**Your instructions**:
Count the lines in the material below that contain the string "title", treating uppercase and lowercase as different. Reply with the number alone.

**Material shown**:

-- Begin --

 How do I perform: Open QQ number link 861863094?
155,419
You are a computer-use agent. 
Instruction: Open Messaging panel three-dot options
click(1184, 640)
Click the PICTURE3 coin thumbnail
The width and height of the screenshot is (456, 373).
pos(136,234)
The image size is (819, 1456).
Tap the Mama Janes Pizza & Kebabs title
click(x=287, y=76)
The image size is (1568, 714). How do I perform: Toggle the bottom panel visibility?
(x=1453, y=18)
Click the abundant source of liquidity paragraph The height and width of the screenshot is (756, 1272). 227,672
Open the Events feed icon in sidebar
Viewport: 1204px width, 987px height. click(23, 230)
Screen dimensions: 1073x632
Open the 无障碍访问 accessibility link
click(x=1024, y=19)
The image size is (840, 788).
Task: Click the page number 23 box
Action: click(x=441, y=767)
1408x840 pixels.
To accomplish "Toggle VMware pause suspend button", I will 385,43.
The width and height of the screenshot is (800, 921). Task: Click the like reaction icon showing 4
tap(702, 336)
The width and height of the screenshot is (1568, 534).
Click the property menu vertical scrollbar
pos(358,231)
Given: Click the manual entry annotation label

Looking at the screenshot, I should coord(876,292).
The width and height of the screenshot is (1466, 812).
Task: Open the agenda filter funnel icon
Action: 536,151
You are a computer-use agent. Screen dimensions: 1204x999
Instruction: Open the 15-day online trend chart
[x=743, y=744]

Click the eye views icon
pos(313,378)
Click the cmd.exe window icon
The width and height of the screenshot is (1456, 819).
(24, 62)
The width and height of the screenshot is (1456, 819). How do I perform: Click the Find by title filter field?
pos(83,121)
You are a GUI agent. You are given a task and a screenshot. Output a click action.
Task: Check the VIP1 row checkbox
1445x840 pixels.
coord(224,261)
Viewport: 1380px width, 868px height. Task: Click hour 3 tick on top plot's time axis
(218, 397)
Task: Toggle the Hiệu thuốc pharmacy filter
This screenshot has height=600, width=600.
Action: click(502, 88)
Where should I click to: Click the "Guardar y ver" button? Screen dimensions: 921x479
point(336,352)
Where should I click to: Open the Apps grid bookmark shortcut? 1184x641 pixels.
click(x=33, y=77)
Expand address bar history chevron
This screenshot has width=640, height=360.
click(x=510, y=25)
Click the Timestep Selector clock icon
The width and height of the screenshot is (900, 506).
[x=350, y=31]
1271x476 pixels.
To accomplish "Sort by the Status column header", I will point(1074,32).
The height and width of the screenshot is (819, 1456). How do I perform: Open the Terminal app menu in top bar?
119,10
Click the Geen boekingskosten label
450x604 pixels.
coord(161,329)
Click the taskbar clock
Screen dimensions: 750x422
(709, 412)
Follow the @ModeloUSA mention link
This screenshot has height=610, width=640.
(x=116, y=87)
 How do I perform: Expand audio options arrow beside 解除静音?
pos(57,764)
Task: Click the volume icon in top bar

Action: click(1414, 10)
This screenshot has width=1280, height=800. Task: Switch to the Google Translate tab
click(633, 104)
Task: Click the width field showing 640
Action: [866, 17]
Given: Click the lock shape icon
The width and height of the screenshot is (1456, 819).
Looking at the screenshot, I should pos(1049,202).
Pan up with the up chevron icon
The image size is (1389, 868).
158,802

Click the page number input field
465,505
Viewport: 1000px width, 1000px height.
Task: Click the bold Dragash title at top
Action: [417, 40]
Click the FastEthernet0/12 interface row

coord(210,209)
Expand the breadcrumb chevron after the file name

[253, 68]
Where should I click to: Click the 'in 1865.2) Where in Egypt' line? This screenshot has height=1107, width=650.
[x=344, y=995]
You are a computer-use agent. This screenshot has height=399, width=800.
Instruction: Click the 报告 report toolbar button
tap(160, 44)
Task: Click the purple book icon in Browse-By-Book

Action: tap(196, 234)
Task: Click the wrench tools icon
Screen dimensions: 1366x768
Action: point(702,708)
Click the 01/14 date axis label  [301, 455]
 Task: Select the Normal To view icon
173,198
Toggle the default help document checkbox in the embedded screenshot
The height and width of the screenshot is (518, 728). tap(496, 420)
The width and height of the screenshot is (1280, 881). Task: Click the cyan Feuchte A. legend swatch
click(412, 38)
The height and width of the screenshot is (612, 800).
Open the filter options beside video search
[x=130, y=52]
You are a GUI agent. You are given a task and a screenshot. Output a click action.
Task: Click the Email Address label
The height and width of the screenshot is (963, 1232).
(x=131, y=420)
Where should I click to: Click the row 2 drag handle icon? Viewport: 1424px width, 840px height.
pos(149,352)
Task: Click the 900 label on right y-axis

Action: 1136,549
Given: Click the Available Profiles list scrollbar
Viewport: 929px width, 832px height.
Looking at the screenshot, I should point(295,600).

-- End --

**Result**:
3